# Pre-Stain Wood Conditioner substitutes



## RalphCompton

It is no longer possible to purchase Minwax Pre-Stain Wood Conditioner out here in California and it is too far to conveniently travel anywhere where it can be purchased. i.e. out of state.

So, Is there a substitute? I believe it to be a mineral spirits based liquid.

Thanks, Ralph


----------



## jmos

I have not used this, but many here have raved about how good it is. Here's a review of Charles Neil's blotch control. http://lumberjocks.com/reviews/1430

I can't speak to it's availability in CA.


----------



## Fuzzy

I use, and LOVE Charles Neil's product. Just watch his real time videos on the product, and you WILL be convinced.


----------



## BillWhite

I have not tried CN's product, but a 1 pound cut of shellac will certainly seal well. Use De-Waxed shellac.
I tried the MW stuff once. Never again.
Bill


----------



## ssnvet

I've had good luck staining pine by first applying General Finishes "Natural" which I'm pretty sure is nothing more than a dillute water based polyacrylic.
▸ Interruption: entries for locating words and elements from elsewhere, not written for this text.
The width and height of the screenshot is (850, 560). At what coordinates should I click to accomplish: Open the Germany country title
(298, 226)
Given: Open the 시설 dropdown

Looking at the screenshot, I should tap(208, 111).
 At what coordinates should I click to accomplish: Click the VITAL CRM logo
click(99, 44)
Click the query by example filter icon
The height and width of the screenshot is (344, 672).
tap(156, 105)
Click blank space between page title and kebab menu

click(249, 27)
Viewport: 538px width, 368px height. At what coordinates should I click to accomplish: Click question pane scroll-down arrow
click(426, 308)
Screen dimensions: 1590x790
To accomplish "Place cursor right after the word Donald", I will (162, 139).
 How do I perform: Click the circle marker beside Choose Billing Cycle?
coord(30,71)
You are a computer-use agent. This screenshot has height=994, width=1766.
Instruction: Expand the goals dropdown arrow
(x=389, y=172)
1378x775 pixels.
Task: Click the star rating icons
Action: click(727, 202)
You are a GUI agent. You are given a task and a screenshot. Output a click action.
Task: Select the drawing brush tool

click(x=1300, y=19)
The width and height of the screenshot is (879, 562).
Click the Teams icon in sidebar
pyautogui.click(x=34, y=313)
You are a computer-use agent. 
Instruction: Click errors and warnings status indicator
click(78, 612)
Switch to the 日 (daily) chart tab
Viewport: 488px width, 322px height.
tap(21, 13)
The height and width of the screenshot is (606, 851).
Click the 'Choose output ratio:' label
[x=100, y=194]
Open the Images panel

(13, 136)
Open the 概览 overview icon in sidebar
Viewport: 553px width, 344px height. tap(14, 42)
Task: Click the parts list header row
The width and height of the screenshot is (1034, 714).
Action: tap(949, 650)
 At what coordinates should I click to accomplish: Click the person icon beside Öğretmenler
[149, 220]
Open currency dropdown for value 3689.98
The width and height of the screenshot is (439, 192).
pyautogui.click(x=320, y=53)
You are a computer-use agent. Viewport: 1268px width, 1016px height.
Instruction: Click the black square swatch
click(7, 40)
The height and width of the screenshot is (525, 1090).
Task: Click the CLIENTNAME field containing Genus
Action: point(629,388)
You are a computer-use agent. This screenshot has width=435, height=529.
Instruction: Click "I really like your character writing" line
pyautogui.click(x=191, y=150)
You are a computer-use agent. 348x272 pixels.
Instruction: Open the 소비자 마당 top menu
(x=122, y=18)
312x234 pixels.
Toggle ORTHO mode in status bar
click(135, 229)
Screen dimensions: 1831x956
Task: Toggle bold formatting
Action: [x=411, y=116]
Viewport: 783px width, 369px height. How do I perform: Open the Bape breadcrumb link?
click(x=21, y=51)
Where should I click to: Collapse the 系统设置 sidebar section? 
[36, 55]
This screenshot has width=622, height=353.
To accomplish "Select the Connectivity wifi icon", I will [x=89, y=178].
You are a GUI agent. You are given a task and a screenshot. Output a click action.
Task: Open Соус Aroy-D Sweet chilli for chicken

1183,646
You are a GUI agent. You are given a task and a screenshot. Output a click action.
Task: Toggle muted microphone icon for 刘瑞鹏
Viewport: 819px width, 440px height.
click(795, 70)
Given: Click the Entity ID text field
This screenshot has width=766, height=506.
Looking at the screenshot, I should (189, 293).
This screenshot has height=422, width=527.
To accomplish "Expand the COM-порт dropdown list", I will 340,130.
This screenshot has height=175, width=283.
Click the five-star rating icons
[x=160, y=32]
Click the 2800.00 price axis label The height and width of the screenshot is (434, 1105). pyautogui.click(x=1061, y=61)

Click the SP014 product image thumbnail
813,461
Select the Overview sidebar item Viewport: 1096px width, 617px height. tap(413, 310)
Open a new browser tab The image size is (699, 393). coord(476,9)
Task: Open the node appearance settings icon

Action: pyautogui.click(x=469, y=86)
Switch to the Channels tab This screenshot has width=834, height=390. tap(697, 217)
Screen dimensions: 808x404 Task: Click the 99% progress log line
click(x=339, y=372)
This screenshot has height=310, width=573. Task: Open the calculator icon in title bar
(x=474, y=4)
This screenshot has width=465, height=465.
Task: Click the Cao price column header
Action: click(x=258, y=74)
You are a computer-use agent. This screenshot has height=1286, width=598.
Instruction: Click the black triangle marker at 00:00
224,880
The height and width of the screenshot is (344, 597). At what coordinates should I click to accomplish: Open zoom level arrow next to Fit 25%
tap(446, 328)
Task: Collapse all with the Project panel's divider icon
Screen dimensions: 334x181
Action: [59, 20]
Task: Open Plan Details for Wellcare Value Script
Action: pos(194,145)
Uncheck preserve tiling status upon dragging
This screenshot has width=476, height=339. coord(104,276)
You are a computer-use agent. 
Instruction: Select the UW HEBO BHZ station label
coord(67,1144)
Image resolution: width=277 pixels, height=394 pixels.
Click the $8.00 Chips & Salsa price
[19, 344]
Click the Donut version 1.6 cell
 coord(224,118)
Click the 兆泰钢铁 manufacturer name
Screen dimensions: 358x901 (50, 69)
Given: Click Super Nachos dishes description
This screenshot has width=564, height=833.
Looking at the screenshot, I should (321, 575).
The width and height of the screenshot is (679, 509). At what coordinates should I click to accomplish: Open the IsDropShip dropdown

I apply water based stain over this and it absorbs evenly without blotching.

B4 discovering the GF Natrural, I tried Minwax Pre-Stain Wood Conditioner, and was not at all pleased with the results.


----------



## RogerM

I have had good luck with Zinser's Seal Coat diluted with three parts alcohol to one part Seal Coat. You can get Seal Coat at most big box stores
.


----------



## RalphCompton

when using shellac or Seal Coat do you need to lightly sand before staining?


----------



## Finn

A "milk thin" mixture of wallboard joint compound and water works also. Brush it on, let dry, sand off. One coat on most surfaces but about three on end grain.


----------



## Richforever

I sand to about 220 grit before sealing with 50/50 mixture of Zinsser SealCoat de-waxed shellac and denatured alcohol. After it dries, I lightly sand with 220 grit to just knock down any raised grain before staining.


----------



## pintodeluxe

I pre-condition with Zinsser Seal Coat mixed 2:3 with denatured alcohol. I only use it on cherry or wood prone to blotching.


----------



## BillWhite

Not only on cherry. Pine and maple too.
Didja get the shellac message? Try it. It works. Be sure to get the Seal Coat dewaxed, and thin it 1:1 (or close).
Bill


----------



## fboucher

One more vote for the Charles Niel Blotch Control, but mostly I have used Zinsser Seal Coat and a little denatured alcohol and it works great for maple and pine, I never stain my cherry unless the customer wants that and even then I try to talk them out of it. If you have a highly figured wood such as Curley Maple and really want to pop the grain and bring out the stripes, I use a few drops of transtint vintage maple dye mixed in with a cup of dewaxed shellac. Apply by wiping and let dry, sand with 220, then I apply GF arm-r-seal or varnish of your choice. Doesnt change the color of the wood much but does bring out the tiger stripes in that maple. Try it on a scrap piece some time if you have some curley maple.


----------



## RalphCompton

Thanks to all for the suggestions. Seems like I now need to do some experimenting.

Ralph


----------



## Canofworms

What about straight denatured alcohol?


----------



## RalphCompton

By the way, Min-Wax Pre-Conditioner now seems to be available and I stocked up!


----------



## Canofworms

Yes. Picked a cam of that


----------



## RussellAP

You can make your own with some elmers glue. 7-8 parts water 2-3 parts elmers white glue. Like the stuff the kids use in grade school. Keep it stirred up and it'll do the job just as well as any product you can buy.


----------



## RussellAP

As far as a one pound cut of shellac sealing wood, that really depends on the wood. I used a 2-3 lb cut to try and seal aromatic cedar for a epoxy coat and it failed to seal the pours even after two coats. 
Mixed it myself from flakes.


----------